Task objective:
Copy out word for word the stretch of the records from their start through the line containing "coordinates (525, 571).".

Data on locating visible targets
****

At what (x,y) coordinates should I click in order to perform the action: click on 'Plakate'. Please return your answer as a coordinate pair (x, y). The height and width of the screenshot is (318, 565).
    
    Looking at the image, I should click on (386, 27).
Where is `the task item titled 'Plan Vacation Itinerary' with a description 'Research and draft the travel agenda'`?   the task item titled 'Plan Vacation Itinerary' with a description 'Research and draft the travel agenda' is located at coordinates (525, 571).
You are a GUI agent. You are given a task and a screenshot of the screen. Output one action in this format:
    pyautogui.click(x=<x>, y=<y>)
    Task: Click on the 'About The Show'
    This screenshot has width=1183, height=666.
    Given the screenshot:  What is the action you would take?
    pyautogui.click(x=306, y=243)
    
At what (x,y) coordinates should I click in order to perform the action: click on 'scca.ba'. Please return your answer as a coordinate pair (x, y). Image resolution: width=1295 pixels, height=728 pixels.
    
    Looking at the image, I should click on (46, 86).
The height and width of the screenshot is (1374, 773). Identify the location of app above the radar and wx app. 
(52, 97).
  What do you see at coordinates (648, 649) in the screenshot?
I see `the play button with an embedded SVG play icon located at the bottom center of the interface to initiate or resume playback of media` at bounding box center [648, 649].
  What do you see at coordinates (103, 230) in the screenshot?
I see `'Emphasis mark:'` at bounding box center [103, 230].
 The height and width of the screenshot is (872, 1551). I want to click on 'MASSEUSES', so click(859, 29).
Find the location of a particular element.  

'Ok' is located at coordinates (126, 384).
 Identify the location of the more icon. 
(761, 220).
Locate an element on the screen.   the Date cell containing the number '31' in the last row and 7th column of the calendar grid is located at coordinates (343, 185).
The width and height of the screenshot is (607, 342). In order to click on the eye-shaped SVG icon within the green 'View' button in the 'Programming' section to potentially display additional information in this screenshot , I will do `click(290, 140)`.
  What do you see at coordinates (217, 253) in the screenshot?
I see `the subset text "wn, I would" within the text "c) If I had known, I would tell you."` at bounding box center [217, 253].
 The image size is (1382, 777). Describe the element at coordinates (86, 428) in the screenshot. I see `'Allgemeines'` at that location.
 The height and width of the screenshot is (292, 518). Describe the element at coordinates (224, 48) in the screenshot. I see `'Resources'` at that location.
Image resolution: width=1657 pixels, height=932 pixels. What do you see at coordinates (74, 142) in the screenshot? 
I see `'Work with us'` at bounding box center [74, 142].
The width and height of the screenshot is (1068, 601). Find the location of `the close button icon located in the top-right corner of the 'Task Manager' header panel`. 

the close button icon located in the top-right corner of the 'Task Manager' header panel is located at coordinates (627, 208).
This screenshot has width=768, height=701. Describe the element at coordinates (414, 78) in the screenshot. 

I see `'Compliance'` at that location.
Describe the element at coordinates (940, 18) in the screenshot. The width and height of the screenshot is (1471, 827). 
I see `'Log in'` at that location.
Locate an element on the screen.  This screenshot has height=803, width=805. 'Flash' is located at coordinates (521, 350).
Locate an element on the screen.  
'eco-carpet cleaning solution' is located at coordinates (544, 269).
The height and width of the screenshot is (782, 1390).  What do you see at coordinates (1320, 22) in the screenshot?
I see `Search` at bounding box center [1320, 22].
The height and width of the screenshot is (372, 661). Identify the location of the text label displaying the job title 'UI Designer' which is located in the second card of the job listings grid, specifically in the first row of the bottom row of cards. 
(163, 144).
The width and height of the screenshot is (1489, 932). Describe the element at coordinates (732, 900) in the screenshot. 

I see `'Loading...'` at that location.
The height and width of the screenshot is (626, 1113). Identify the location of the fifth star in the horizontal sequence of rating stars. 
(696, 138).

****

Output below:
At what (x,y) coordinates should I click in order to perform the action: click on 'Plakate'. Please return your answer as a coordinate pair (x, y). The height and width of the screenshot is (318, 565).
    
    Looking at the image, I should click on (386, 27).
Where is `the task item titled 'Plan Vacation Itinerary' with a description 'Research and draft the travel agenda'`?   the task item titled 'Plan Vacation Itinerary' with a description 'Research and draft the travel agenda' is located at coordinates (525, 571).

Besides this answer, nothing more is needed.